In 2007, the US Supreme Court’s 5-4 Leegin decision overturned a century old ban on manufacturers setting a minimum price below which retailers cannot sell that manufacturer’s product. eBay Inc. believes that overturning this long-settled antitrust rule threatens pro-consumer retail competition and innovation leads to higher prices for consumer products. Congress should take action to restore the prohibition on retail price fixing and other forms of selective distribution that undermine open competition between retailers.
- The long-established legal prohibition against retail price fixing permitted discount retailers to sell goods at the most competitive price. Many credit this rule with creating the environment that allowed innovative retailers such as Target, Best Buy, Walmart to challenge the retail status quo in the mid-20th century and emerge into the retail giants they are today.
- Innovative retailers, including Internet-enabled businesses, threaten the established network of manufactures and their largest retail partners. Those established large partners have a decided interest in prohibiting retail innovators from having access to products that they can sell at low prices.
- The antitrust rule against price fixing successfully prevented manufacturers and established retailers from locking out innovative retail competitors.

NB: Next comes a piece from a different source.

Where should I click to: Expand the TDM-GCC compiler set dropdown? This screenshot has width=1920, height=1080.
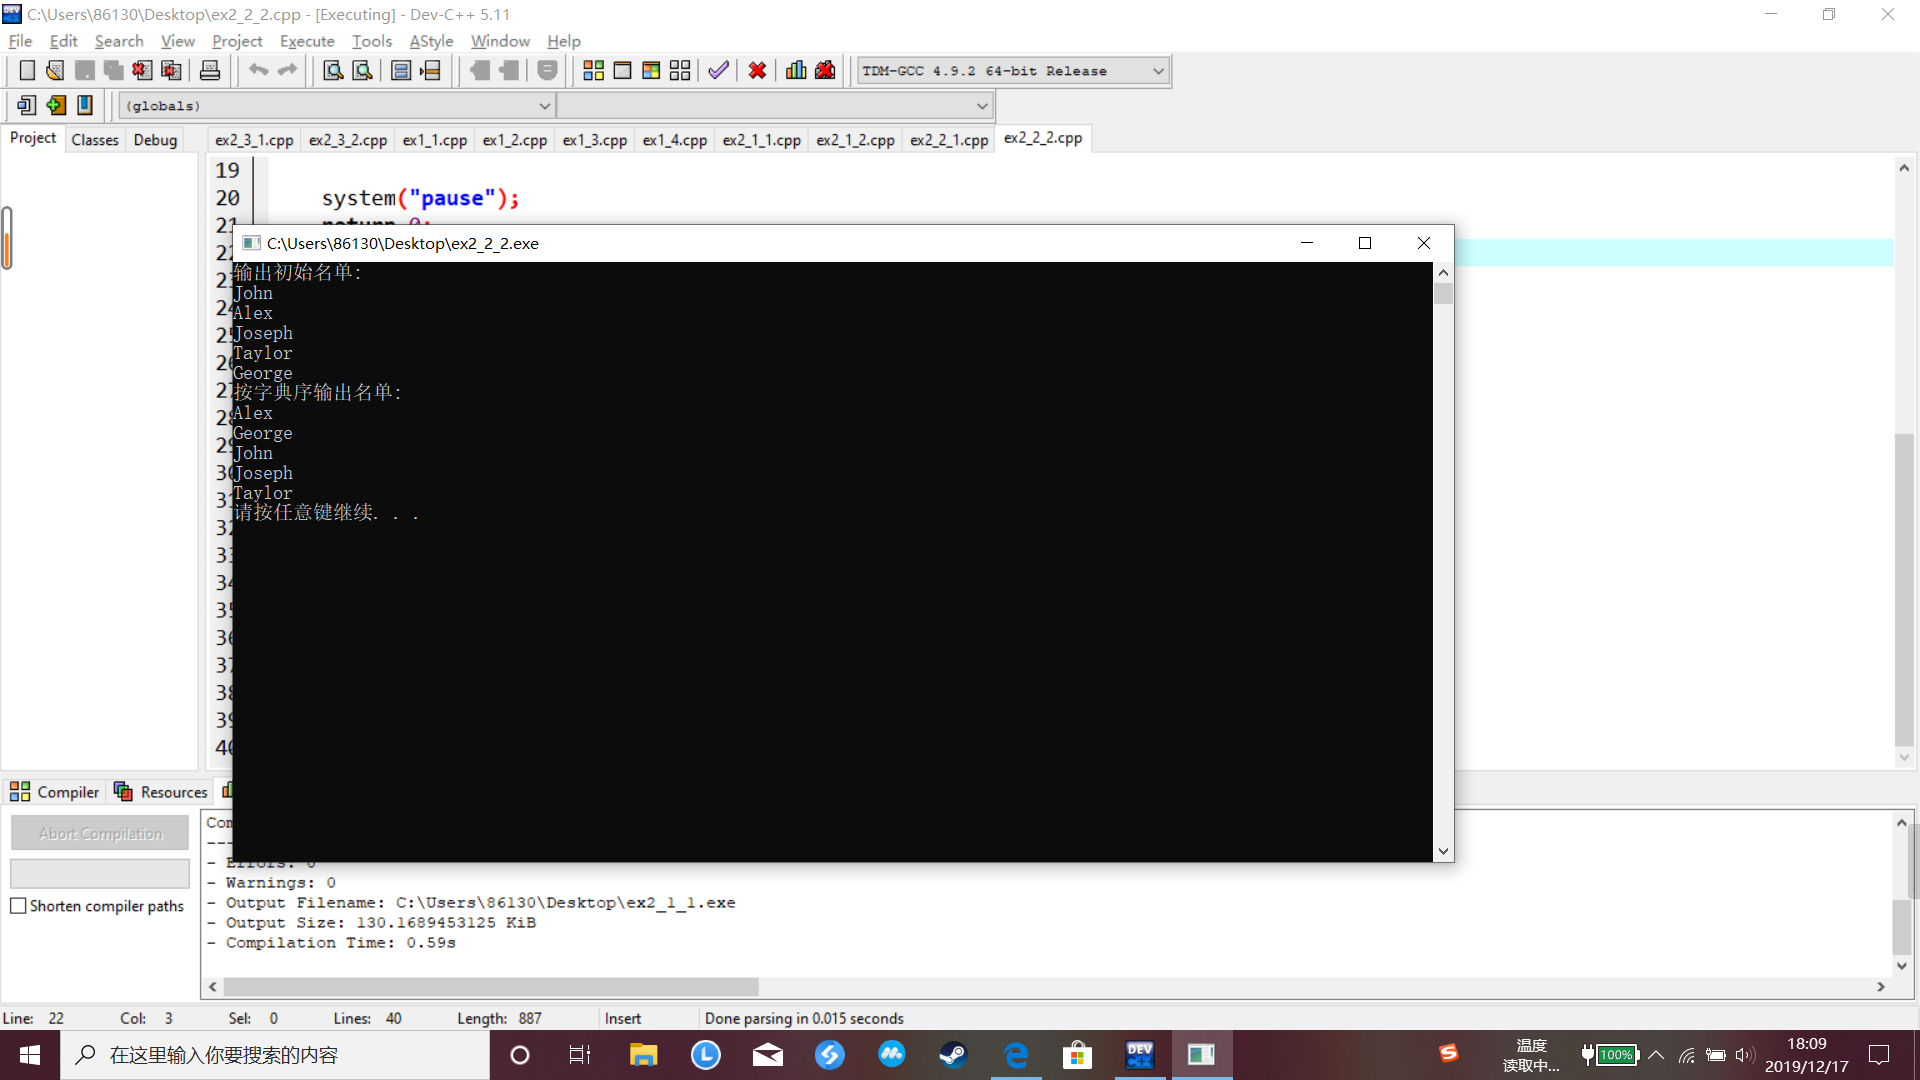pos(1157,71)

- There is abundant evidence that retail price fixing raises consumer prices. For the 40 years leading up to the 1975 enactment of the federal Consumer Goods Pricing Act, federal law permitted states to enact so-called “fair trade” laws legalizing vertical price fixing.
- Department of Justice studies conducted in the late 1960s indicated that prices were between 18-27% higher in the states that allowed vertical price fixing, costing consumers billions in the form of higher prices.
- In his dissenting opinion in the Leegin case, Justice Breyer estimated that consumer harm would be significantly greater today. If only 10% of manufacturers engaged in retail price fixing, the volume of commerce affected today would be $300 billion dollars, translating into retail bills that would average $750 to $1,000 dollars higher for the average family of four every year.
Congress should promote open retail competition, especially by small, innovative businesses, and restore the long-established antitrust rule forbidding retail price fixing to enhance competition in the retail market and protect the pocketbooks of consumers.